TO BE DONE: In the data below, replace "screenshot" with "capture" at every occurrence and reproduce all other text unchanged. Omit the pictures from your output.

Word and item position data:
START

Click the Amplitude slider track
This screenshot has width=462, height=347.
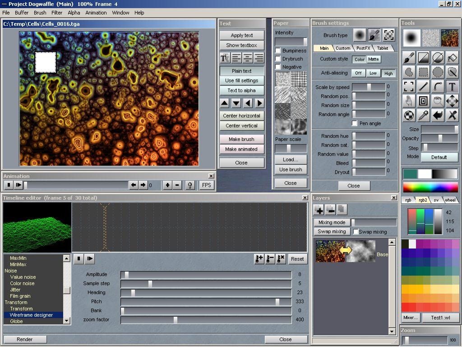[x=206, y=274]
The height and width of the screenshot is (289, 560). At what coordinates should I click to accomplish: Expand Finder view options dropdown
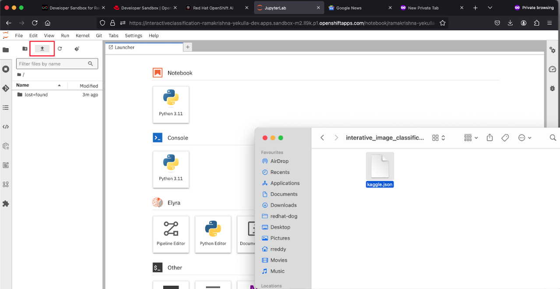(471, 138)
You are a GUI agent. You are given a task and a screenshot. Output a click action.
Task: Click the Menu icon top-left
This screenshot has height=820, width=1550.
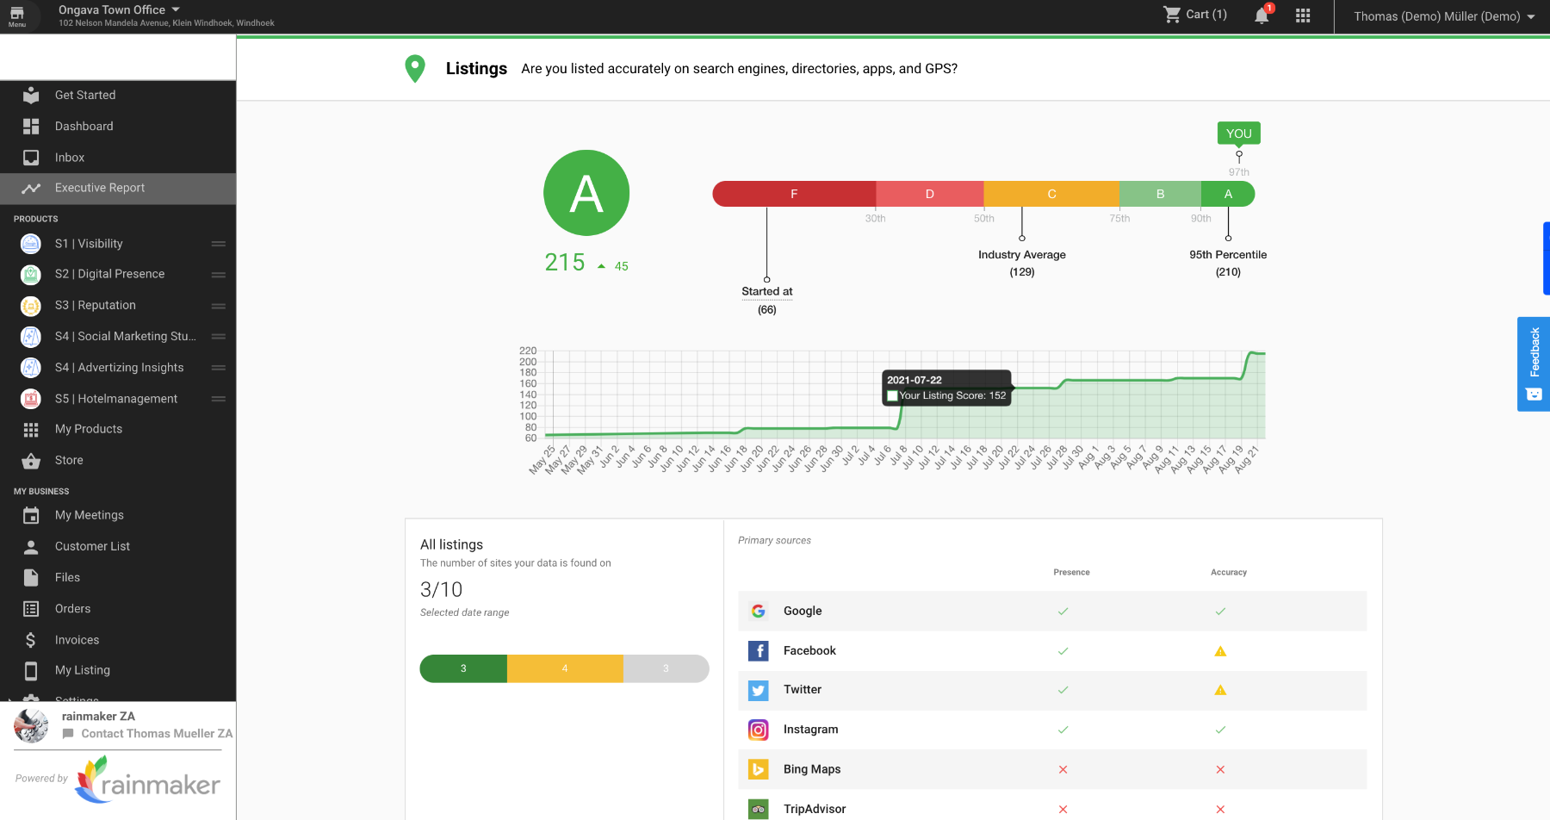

END

FINISHED TASK:
Click the Amplitude slider track
This capture has width=462, height=347.
[x=206, y=274]
The height and width of the capture is (289, 560). At what coordinates should I click to accomplish: Expand Finder view options dropdown
(471, 138)
You are a GUI agent. You are given a task and a capture. Output a click action.
Task: Click the Menu icon top-left
This capture has height=820, width=1550.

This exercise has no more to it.